**WRITTEN REQUEST 1**
Do these statements agree with the interview? Answer yes or no for each, and quote the words that decide it: (a) Forged Community Posters placed '60s political slogans over images by artists from another gallery; (b) the two men in the re-enactment sat on chairs; (c) the Halloween event was recorded on sixteen millimeter film.
**WRITTEN REQUEST 2**
Rewrite the interview, starting with "FB: Yes, one" and going on through "Kreps Gallery), 2006.", and swap in "Orchard" wherever "Greene Naftali" appears.

**PAGE TEXT**

MK: It seems that you are trying to create an event that actually doesn’t fulfill any of the expectations of the audience and participants, and also doesn’t fulfill expectations of what a public piece called Eco Day should be. I was thinking about this in relation to scheduling events in commercial galleries, which is something that I have done, and also in relation to, as you mentioned, the unexpected audience or unusual suspects. Something that I’m very interested in, which I think that you do very well, is using the exhibition space itself to show how it can be reconfigured as a site—to function as a space for meetings, for exhibition, for a lecture; it has multiple possibilities in addition to its function as a space for commerce.
FB: Yes, one can twist the function of given structures, or set them out of sync. For example, at Greene Naftali, I showed Forged Community Posters (2006), where I superimposed ‘60s political slogans over images from artists represented by another gallery. When this fake community, which was formed on the posters, was moved into Greene Naftali gallery, it was transformed into something like a marketing campaign. The role of the commercial gallery was highlighted and displaced in this horizontal shift between the galleries.
MK: (laughs) I wish that people could see you mapping your ideas as we talk—I’m more of a rambler.

Fia Backström, Forged Community Posters (SDS slogans superimposed over images by seven artists represented by Andrew Kreps Gallery), 2006.
FB: When we were both asked to do an intrusion into Karin Schneider’s show at Orchard this past fall, I asked two men—the director of the Swiss Institute Gianni Jetzer and a younger artist named Alexandre Singh—to re-enact an interview between Simone de Beauvoir and Alice Schwartz. Gianni was Simone and Alex was the interviewer. You went in drag on Halloween as Karin Schneider, giving candy to the kids. Both of us looked at the idea of the author and our own artist persona. We placed ourselves into these scenarios in different ways; you went in as the artist herself, while I planted an older woman in the form of a man. We couldn’t find chairs, the two men had to sit on pedestals, it became a nice presentation.
MK: It’s interesting, because I wrote a review of Karin’s show for Modern Painters. And I thought very much about Symbiopsychotaxiplasm: Take One because her installation at Orchard turned out to be completely contingent on the participants. Although the structure itself was fixed, and the way some of the artists (like Amy Granat, Eileen Quinlan, and Melanie Gilligan) contributed was fixed in the space, everything else was up for grabs. The possibilities for entering into this work were endless. As long as the space was open, someone could be doing something in there. And as the installation changed, the reading of the show changed. When Karin asked me to do a performance, my immediate response was “I don’t do performances.” But I thought it would make sense to perform on the night when everyone was performing—Halloween. I did a very superficial rendition of Karin, which consisted of wearing a long, dark haired wig, and her signature baseball cap. I stood outside of Orchard as a representative of the space. The show spilled into the sneaker store next-door and there was a light that projected out onto Orchard Street. There are ways her show engaged the block surreptitiously, but in some ways the neighborhood was fully aware and willing in its participation. I thought it would be interesting to truly engage the block as a “neighbor.” I know from growing up in the suburbs that on Halloween you open your door. People you don’t know are welcome, and you give and get candy, and there’s this feeling of collectivity, as a neighborhood. In a prior project of Karin’s, she gave out psychotropic drugs to artist friends, and instructed them to make artwork that then was included as part of her solo exhibition. And although I was not giving out any LSD to the children, I thought that it made sense for them to become part of the performance, and they were recorded by both Karin and Amy Granat, who were shooting sixteen millimeter film of the Halloween event.

**DATA**
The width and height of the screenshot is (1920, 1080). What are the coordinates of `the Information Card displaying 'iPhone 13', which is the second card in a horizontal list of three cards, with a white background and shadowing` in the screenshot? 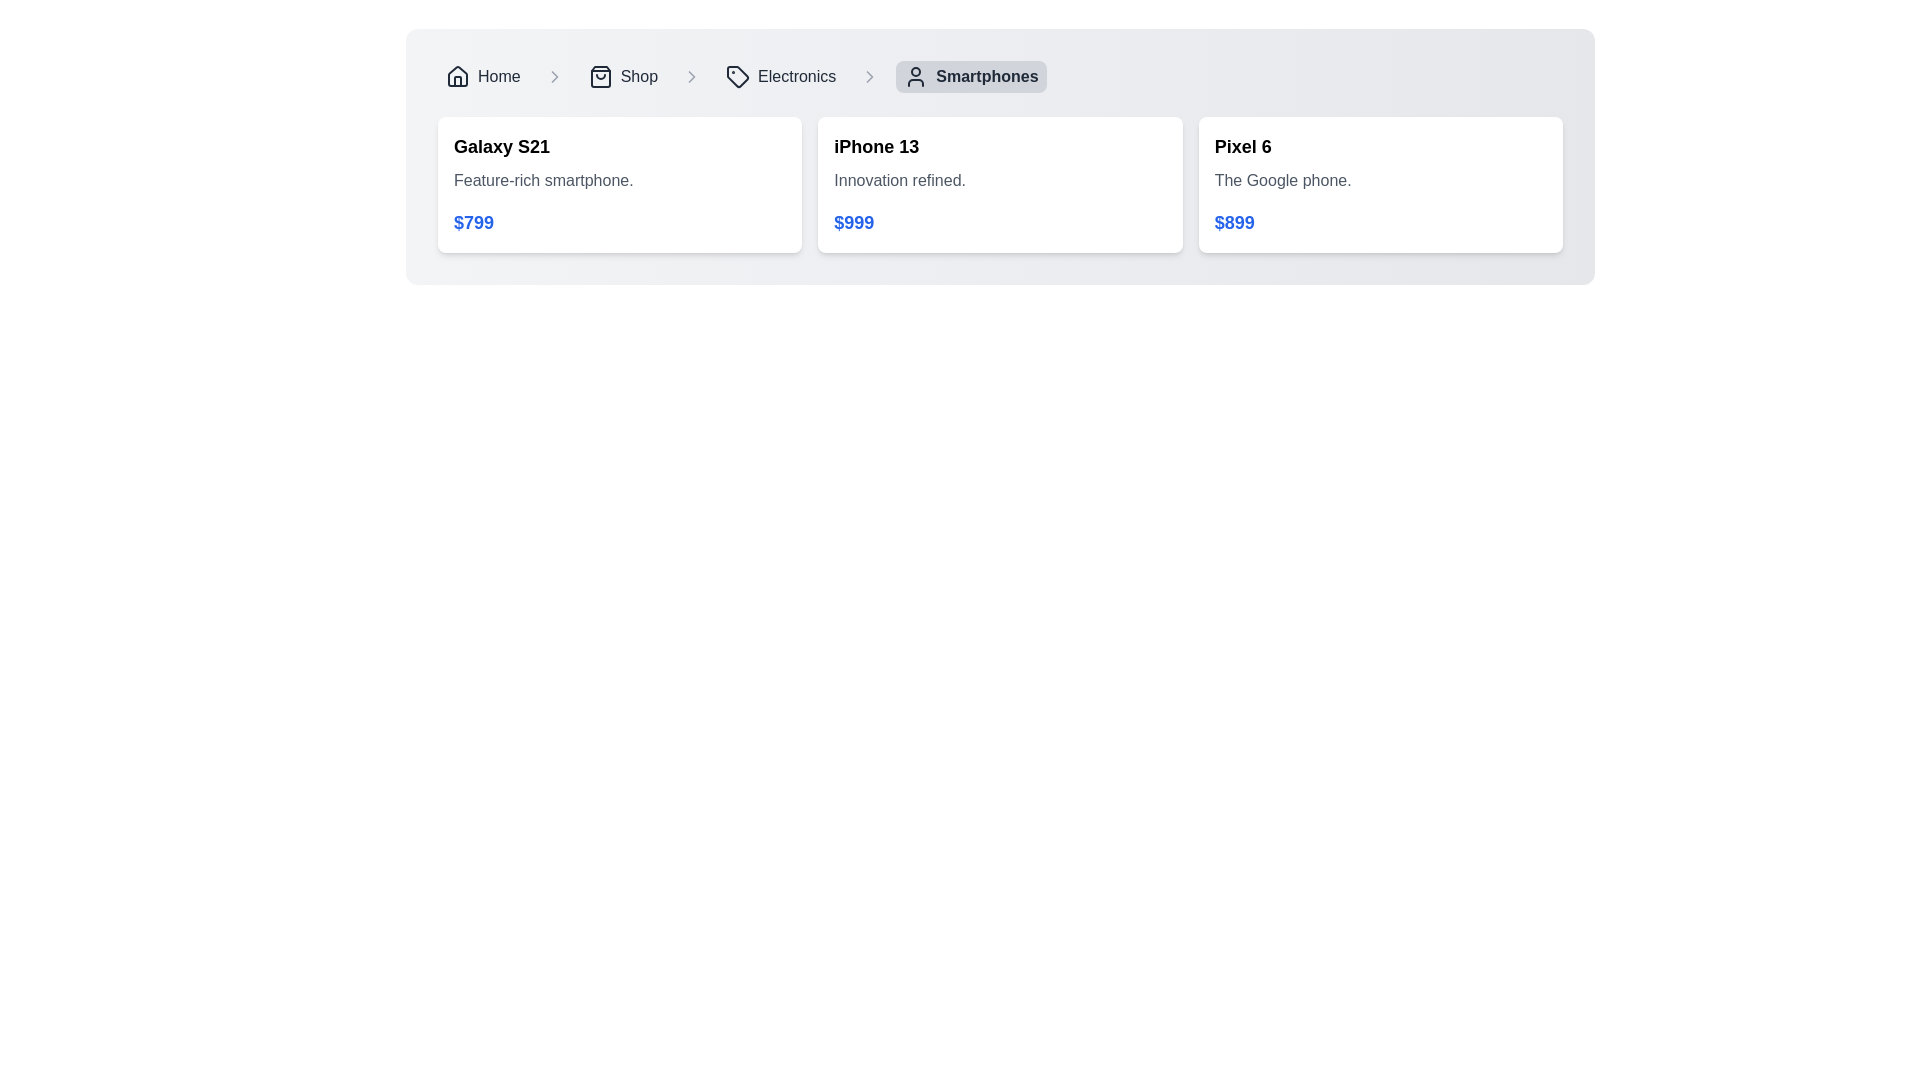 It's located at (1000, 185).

**CORRECT OUTPUT 1**
(a) Yes: "I superimposed ‘60s political slogans over images from artists represented by another gallery"
(b) No: "We couldn’t find chairs, the two men had to sit on pedestals"
(c) Yes: "who were shooting sixteen millimeter film of the Halloween event"

**CORRECT OUTPUT 2**
FB: Yes, one can twist the function of given structures, or set them out of sync. For example, at Orchard, I showed Forged Community Posters (2006), where I superimposed ‘60s political slogans over images from artists represented by another gallery. When this fake community, which was formed on the posters, was moved into Orchard gallery, it was transformed into something like a marketing campaign. The role of the commercial gallery was highlighted and displaced in this horizontal shift between the galleries.
MK: (laughs) I wish that people could see you mapping your ideas as we talk—I’m more of a rambler.

Fia Backström, Forged Community Posters (SDS slogans superimposed over images by seven artists represented by Andrew Kreps Gallery), 2006.